- **REQUIRED TASKS**
- a) In the code review discussion, what does one commenter say the practice of placing constants in an interface is actually called?
- b) Resume the code review discussion about Java constants and the JEI version, picking up right after its final comment.

- **SOURCE DOCUMENT**
— Begin —

Less unnecessary verbosity

prevent even reflective creation of an instance

You don't want to write and structure your code by having "maybe someone will use reflection" in mind. If someone wants to get into your code, they will. Especially since we have the mixin framework. By using an interface someone can just implement it.

Isn't that what the modding community is doing almost entirely? Some beginner level bytecode patching with massive reflection style morphs.

fixed deprecated java constants file semantics
... is why this practice is adopted over private final constructors

I would strictly go against this. An Interface is there to describe how a class would look like by describing the methods. There are even a lot of discussion about "interface constant antipattern".

It's actually called the constant interface pattern. The antipattern is using it when there's no need or related use cases and having things implement it. As I stated the use case here is to prevent reflective access. However I get it. To each their own - it's not my codebase.

jei reference to current 1.20.1 release

If there is no breaking change or a new feature we need or want to rely on. Then there is no reason to update it. By updating it we also will increase the require min version of JEI which might force others to also update when there is no reason for.

— End —

- **SOURCE MATERIAL**

— Begin —

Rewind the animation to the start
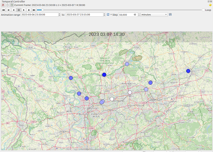The width and height of the screenshot is (213, 152). point(3,10)
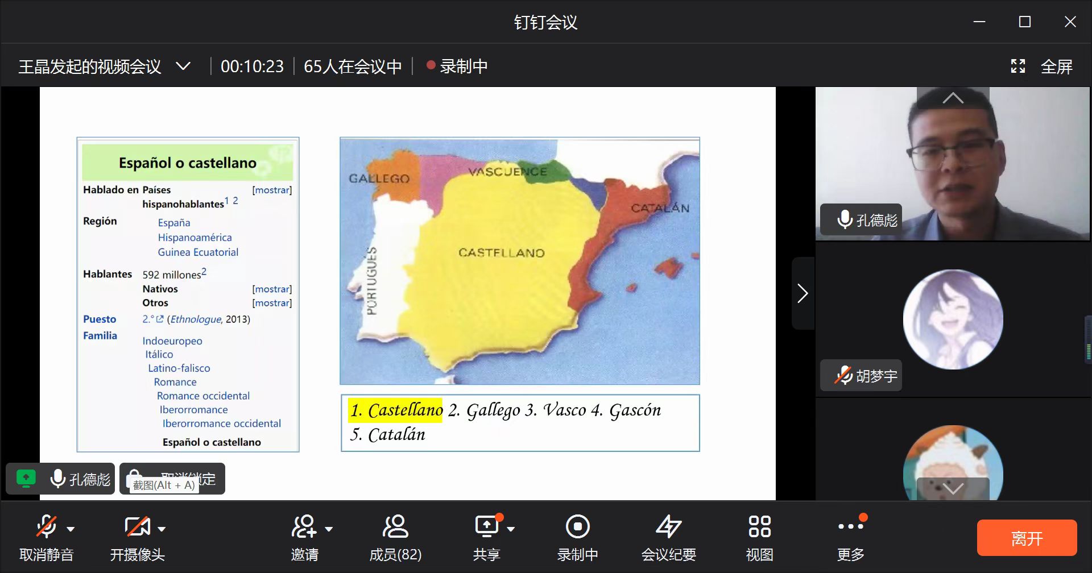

— End —

- **EXERCISE RESULTS**
- a) The constant interface pattern.

- b)
Agree. I put it here just in case someone else wants it - I hate doing rework - so if It solves issues for someone it's great, if not well at least no more rework for them.

only improves compatibility when Forge is the mod loader

Why is that the case?

Honestly I didn't look into the why and how. Just got the thing to build correctly and noticed about half my issues disappeared in the modpacks I use this on when I updated the JEI version AND this mod together; just changing JEI did nothing... I don't think this mod had any issues with it but JEI might have somewhere.

Edit: To clarify I only said half because there's some parts that this mod doesnt touch that I'd need to to fix the others /sigh.

Isn't the point of this entire mod to fix compatibility issues - such strange concerns? And yes, I tested with fabric and noticed absolutely no changes. It's the strangest thing and why I speculated it only impacted forge Forge. Don't want to send people looking into a rabbit hole that's not there. Maybe it did and my tests just didn't pick them up.

Honestly it was purely a convenience fix for my gaming experience - I don't care/need this implemented lol.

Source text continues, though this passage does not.